**WHAT IS BEING ASKED**
In the entries below, find the line with "You are a computer-use" and the line with "Given: Click the HROFFT title text", then retype both and everything between them exactly. Do not copy the pictures.
•••••
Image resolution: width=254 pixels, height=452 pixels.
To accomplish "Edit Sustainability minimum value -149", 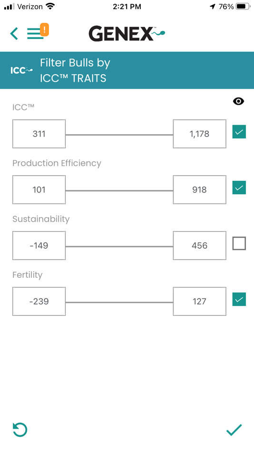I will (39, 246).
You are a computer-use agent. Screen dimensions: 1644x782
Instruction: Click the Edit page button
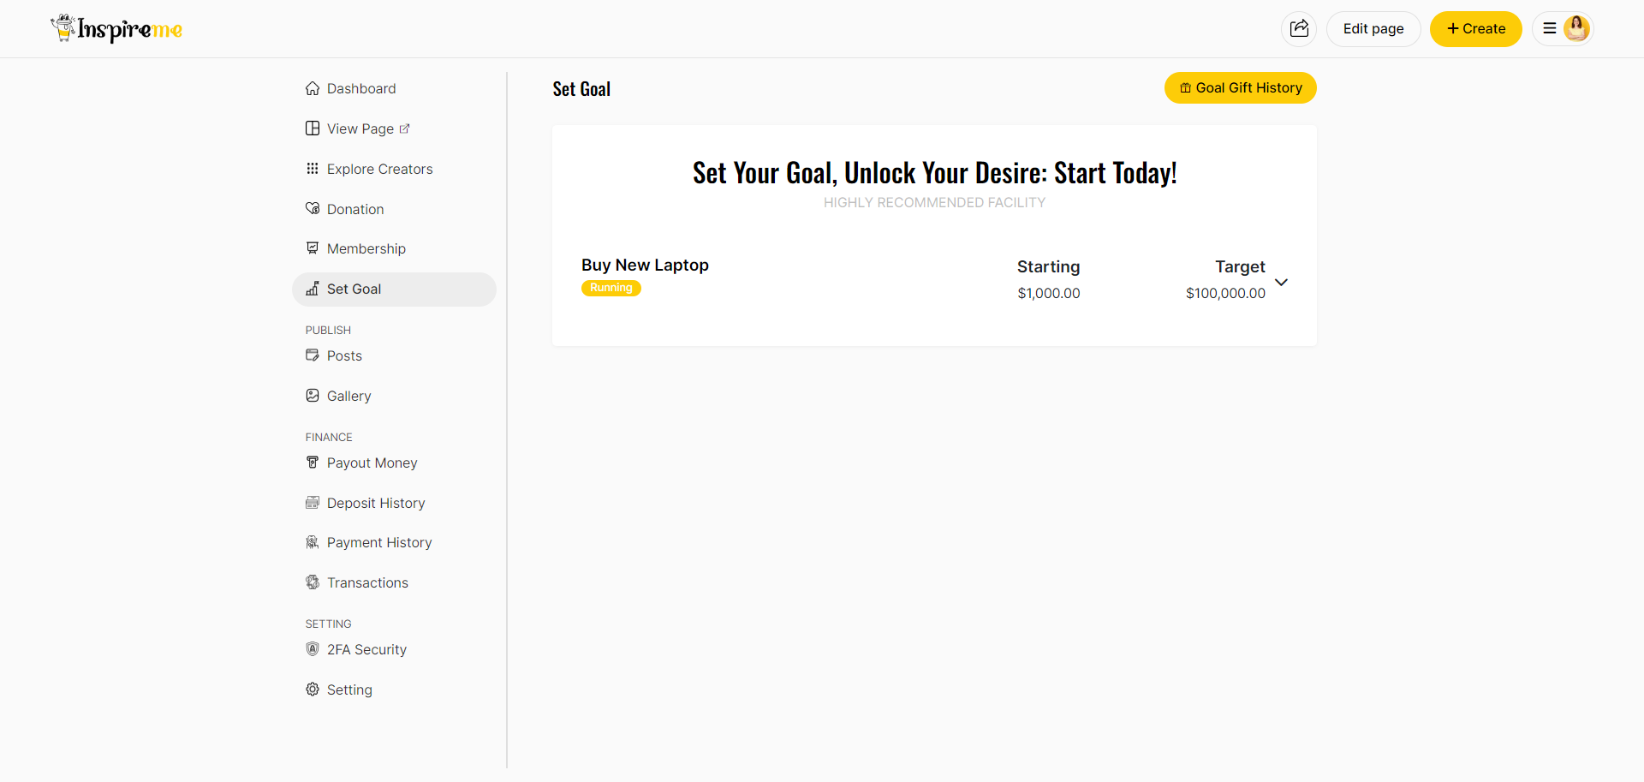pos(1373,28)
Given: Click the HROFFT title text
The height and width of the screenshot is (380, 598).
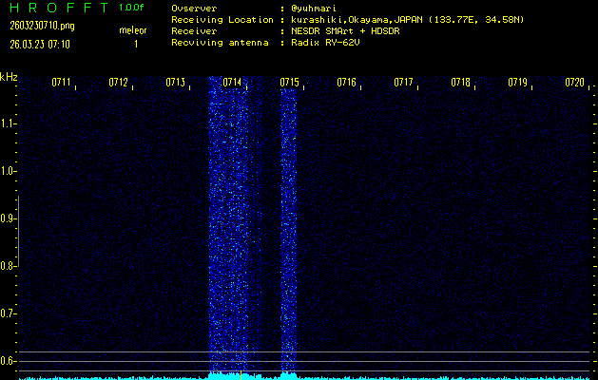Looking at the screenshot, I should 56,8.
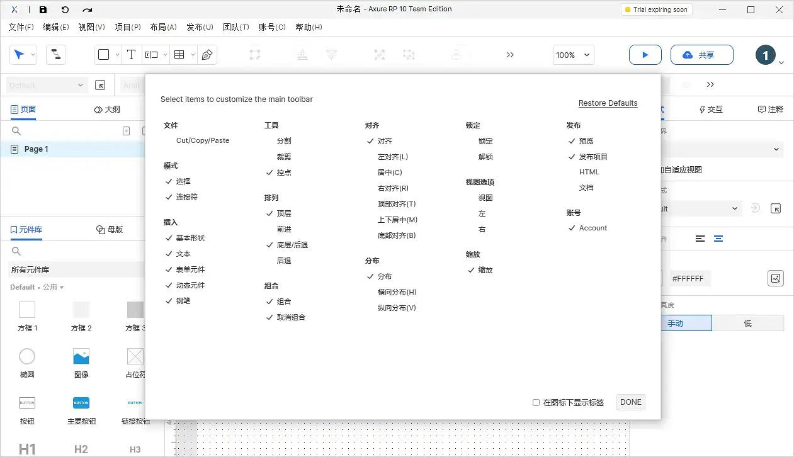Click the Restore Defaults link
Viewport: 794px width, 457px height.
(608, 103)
•••••
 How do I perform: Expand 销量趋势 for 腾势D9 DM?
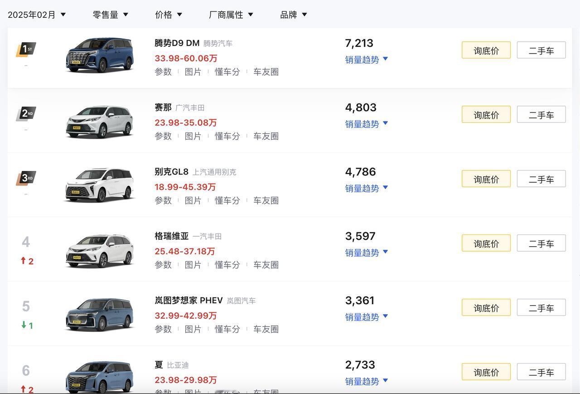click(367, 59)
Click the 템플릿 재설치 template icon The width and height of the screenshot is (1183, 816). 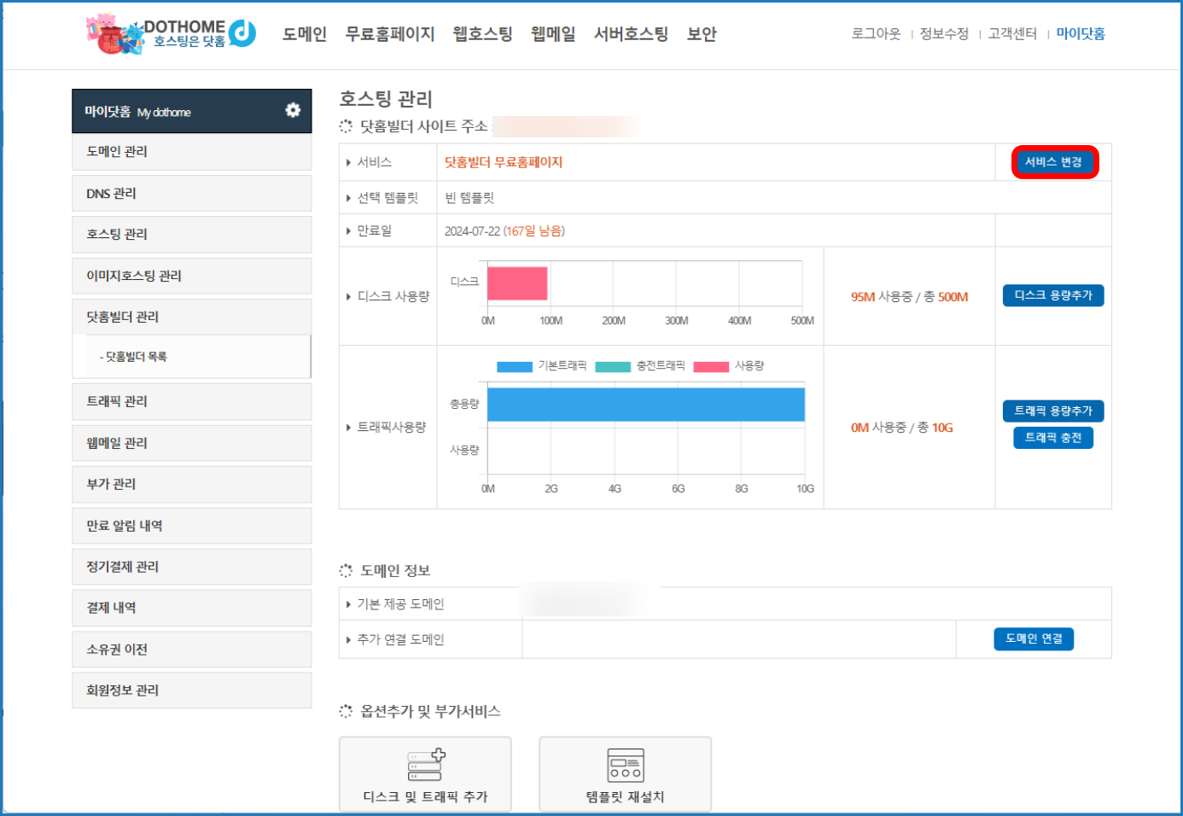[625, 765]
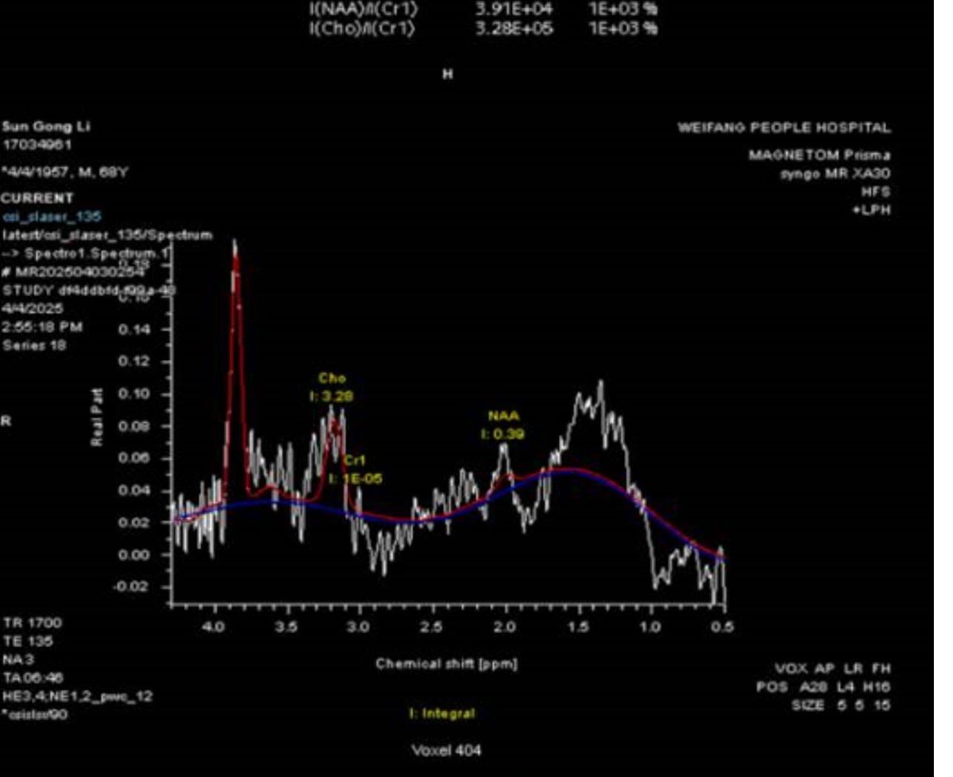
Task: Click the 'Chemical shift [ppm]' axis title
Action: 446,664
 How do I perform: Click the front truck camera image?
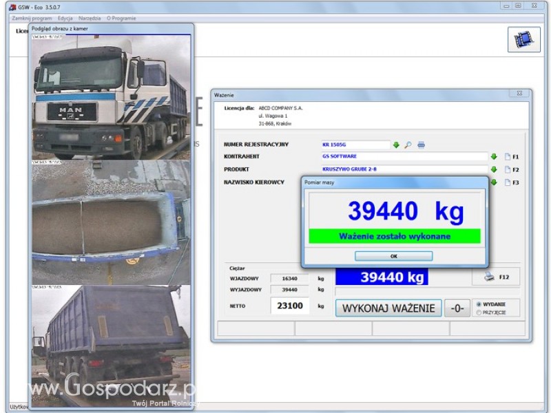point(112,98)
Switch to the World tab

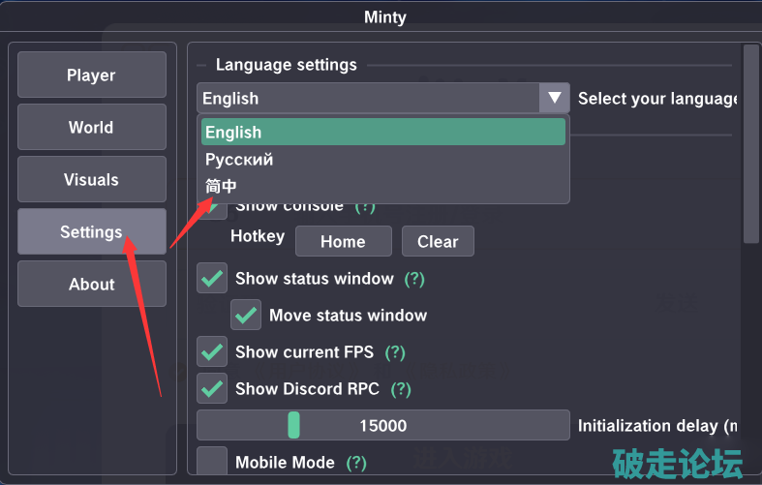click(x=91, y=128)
•••••
**RESULT OF THE TASK**
You are a computer-use agent. Screen dimensions: 1644x782
Instruction: Click the Edit page button
pos(1373,28)
Given: Click the HROFFT title text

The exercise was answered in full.